Your country is a paragon of virtue in comparison, saintly and unblemished.”

“I truly wish that was the case, Victoria. The West has injected its special
venom in us, exploring and expanding fault-lines. I believe in universalism and
brotherhood, but the partition of Bengal, the barbarism of Jallianwala Bagh,
the unspeakable torture, brutality and poverty of my country under the British
disillusioned me greatly.”

“So, you choose to hide in poetry and writing, Sir?,” Victoria said, gently.

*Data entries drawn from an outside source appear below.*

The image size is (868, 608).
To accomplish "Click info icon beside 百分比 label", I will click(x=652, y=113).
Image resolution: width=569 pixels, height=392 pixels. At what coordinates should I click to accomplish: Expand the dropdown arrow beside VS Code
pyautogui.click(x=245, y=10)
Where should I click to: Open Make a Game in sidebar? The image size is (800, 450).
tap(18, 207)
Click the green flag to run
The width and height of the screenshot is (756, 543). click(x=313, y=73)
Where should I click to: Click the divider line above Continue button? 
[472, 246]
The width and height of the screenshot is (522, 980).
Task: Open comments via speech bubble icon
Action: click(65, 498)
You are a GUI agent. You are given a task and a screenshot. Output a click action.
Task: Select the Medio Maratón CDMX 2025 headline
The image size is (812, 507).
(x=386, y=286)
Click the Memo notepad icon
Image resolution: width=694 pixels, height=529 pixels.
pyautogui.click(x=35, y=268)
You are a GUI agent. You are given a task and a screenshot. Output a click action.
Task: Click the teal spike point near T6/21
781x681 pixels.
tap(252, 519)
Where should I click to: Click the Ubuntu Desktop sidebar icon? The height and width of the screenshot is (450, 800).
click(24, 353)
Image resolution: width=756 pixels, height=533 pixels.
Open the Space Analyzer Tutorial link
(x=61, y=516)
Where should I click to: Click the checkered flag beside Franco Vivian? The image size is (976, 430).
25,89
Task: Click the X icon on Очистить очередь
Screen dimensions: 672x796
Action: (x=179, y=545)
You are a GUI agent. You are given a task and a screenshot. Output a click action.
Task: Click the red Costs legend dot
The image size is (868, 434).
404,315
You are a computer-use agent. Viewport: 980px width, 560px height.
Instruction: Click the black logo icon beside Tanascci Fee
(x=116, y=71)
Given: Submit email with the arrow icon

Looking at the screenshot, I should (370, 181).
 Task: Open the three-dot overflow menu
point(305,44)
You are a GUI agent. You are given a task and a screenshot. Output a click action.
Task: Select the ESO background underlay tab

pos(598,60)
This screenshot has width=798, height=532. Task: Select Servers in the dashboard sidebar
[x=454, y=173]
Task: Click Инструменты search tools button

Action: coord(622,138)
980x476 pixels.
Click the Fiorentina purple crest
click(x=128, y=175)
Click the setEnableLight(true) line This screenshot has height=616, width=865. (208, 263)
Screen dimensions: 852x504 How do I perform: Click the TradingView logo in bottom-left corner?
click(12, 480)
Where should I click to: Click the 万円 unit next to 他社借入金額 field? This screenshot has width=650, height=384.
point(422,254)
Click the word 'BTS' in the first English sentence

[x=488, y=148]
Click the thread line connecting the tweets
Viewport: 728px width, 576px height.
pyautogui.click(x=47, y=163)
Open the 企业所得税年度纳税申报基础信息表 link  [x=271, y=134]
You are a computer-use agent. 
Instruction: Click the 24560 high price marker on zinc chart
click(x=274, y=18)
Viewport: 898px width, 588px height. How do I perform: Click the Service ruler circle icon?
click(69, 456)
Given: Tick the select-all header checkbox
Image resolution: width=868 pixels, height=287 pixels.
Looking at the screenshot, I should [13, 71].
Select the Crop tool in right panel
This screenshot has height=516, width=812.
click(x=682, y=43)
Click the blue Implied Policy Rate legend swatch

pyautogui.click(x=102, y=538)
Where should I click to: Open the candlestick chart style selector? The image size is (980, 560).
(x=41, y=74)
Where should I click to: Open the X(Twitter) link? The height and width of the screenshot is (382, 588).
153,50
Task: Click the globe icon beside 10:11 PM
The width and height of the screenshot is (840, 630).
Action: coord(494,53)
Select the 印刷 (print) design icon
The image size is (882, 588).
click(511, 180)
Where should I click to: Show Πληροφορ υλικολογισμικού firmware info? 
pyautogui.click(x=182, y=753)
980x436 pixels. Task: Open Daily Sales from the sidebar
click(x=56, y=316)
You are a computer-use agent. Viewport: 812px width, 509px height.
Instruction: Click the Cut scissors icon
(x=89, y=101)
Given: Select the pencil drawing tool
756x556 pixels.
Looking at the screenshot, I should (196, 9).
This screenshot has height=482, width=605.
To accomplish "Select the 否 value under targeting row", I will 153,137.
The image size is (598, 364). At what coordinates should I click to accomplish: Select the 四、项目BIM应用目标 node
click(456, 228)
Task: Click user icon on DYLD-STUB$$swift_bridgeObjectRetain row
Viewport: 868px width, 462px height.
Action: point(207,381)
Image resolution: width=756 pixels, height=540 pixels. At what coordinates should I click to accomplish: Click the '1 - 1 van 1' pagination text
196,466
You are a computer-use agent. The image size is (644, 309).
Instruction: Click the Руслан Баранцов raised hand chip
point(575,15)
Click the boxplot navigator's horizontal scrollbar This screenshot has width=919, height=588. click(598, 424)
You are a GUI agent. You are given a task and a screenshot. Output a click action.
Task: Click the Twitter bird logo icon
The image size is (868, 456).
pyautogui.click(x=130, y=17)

“Sarcasm does not suit you, Vijaya,” Tagore replied, smiling, his austere
sage-like face cowing her into submission. Vijaya was the Indian name he had
given to her as a term of endearment.

She smiled inwardly. Perhaps, her mind had been hasty in labelling her own
culture shallow and materialistic, and the East as exotic and spiritual. Her
marriage with one of Argentina’s most famous oligarchs, Luis Estrado had
been a disaster.

Within a year, she had embarked on an affair with her husband’s cousin
Julian Martinez. Writing had been a solace, something the men in her life
never really understood. Tagore had been like an illuminating beam that
shook the foundations of her soul. Like him, India was a paradox, a country
like no other on the planet. Women were worshipped there, and also
abandoned, vilified and burnt.

The master often kissed her forehead or her cheek but like a true gentleman,
never went further. He had experienced much sorrow in his life, but never
showed it. His pagan tenderness was spiritual, quite different from his
secretary the ruffian Leonard Elmhirst who had tried to kiss her forcefully.

Years later, in late glow of the afternoon, as the sun lay like a golden cloak
across the gardens of her estate, the memories of his visit still seemed to
linger in the air, each breath carrying whispers of those shared moments that
bordered the realms of the intellectual and subtly ventured into the intimately
personal.

Her fingers now traced the edge of Tagore’s book, generously and lovingly
autographed by him. The tactile memory of his hands had once brushed
against her body, his touch light but pulsating with an inexpressible energy
that pulsated through the air between them.

“How curious,” he had said, a smile playing at the corners of his eyes, “that
paper and ink can feel so alive under the fingers.”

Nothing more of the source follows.